A comment from Sen. John Cornyn (R-TX) recently caught our eye. Cornyn, who’s up for re-election in November, said that “if [a bill] is going to be passed with mainly Democratic votes, it is going to be mainly a Democratic bill.” In the same vein, White House Chief of Staff Mark Meadows said yesterday that, to the extent there have been concessions thus far, they have come from him and his sparring partner, Treasury Secretary Steve Mnuchin. It’s not hard to see Republicans in the “no” camp digging in their heels upon hearing this news.
And what of the red line on liability protection? From what we’ve heard, and contrary to some reports, President Trump is insistent that it must be part of a final package. But Pelosi continues to say, as she did a few days ago, that she wants nothing to do with it; Schumer savaged it as a “radical change of all liability law.” Certainly, a Republican conference disinclined to support a bill will be even less so if liability isn’t part of a final package. Can McConnell and President Trump? Would McConnell even schedule a vote on the Senate floor for a deal that not one Republican Senator negotiated?
Make no mistake: we’re not coldly predicting complete collapse, just trying to sketch the significant political obstacles to a deal. There is enough imagination on all sides, we suppose, to pull rabbits from many different hats. Could some type of relief ride on the continuing resolution in September? Possibly, though one can easily understand how dicey that prospect becomes after a moment’s reflection. Do Republicans want uncertainty over a CR and possible shutdown over COVID-19 relief? We suspect that even if there is a deal in the next two weeks, additional COVID-19 issues could inevitably factor into CR discussions.

(Dataset entries)
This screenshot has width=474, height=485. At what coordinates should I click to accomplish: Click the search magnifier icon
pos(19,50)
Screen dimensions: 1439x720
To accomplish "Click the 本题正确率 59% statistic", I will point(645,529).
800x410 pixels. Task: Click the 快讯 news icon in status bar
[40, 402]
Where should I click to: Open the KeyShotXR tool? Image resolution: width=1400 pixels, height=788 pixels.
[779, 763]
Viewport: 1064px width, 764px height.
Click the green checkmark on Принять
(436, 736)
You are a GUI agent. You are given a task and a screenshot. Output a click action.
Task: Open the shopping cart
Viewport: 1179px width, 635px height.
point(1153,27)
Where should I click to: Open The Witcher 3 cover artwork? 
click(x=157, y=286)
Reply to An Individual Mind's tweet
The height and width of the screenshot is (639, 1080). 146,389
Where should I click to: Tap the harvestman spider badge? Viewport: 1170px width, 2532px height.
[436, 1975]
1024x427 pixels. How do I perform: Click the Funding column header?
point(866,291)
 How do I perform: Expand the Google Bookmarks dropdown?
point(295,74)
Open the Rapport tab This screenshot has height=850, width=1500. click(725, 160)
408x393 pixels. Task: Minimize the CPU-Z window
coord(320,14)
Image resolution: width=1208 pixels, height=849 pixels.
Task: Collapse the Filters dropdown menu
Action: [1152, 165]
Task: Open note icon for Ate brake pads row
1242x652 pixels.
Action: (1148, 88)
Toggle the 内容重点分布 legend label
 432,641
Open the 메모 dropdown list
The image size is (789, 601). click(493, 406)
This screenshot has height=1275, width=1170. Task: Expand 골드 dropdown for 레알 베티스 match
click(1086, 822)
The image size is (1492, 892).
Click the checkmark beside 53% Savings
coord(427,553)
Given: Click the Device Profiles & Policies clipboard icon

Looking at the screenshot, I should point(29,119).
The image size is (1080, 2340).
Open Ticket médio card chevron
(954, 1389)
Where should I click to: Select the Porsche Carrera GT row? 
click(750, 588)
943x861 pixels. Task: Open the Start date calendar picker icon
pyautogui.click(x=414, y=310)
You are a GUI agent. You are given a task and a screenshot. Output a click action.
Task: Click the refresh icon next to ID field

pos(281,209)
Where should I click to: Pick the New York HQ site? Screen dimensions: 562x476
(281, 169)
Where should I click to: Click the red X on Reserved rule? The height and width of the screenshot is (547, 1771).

*Tasks for this exercise*.
[1] In the commentary on COVID-19 relief negotiations, who did Mark Meadows say the concessions so far have come from?
[2] Shorten the paragraph of the COVID-19 relief commentary that begins "Make no mistake," keeping its main points.
[3] Continue the COVID-19 relief commentary from its last sentence.

*Results for the exercise*.
[1] From Meadows himself and Treasury Secretary Steve Mnuchin.

[2] The authors are not predicting a complete collapse, only outlining serious political obstacles to a deal, and they believe all sides have enough imagination to find workarounds. Relief could possibly ride on the continuing resolution in September, but that is a dicey prospect, since Republicans may not want uncertainty over a CR and a possible shutdown tied to COVID-19 relief. Even if a deal comes in the next two weeks, they suspect more COVID-19 issues will factor into CR discussions.

[3]
What about President Trump? He certainly is viewed as the proverbial wildcard in these negotiations, a president who is fighting for his political life. Could he decide at any point to break with congressional Republicans and cut his own deal, in the hope of forcing them to support a package he deems necessary for his political survival, and theirs? Congressional Republicans could tell Meadows and Mnuchin no deal, but standing up to Trump is another story. Anything’s possible in this environment, but we doubt it. Factoring into this assessment is the singular leverage that Trump has: the full weight of the federal government at his beck and call. This is precisely why, sensing that no deal is at hand, the Administration is crafting unilateral actions that Trump can take to address evictions, unemployment insurance, and whatever else he thinks worthy.
In the end, this may be the best outcome for Republicans. They can blame Pelosi and Schumer for “playing politics” with people’s lives, pin the failure to pass legislation on them, and then praise Trump for saving the day with an executive order—one that, we should note, relies on unspent funds authorized in previous COVID-19 packages. Trump voters stay happy, McConnell is out of a jam, and rank-and-file members can avoid the wrath of their bases.
This is a plausible outcome. Though again, we don’t want to go on record saying no deal can emerge. As the roiling waters of 2020 have taught us, don’t make hard-and-fast predictions about the world—especially during a pandemic.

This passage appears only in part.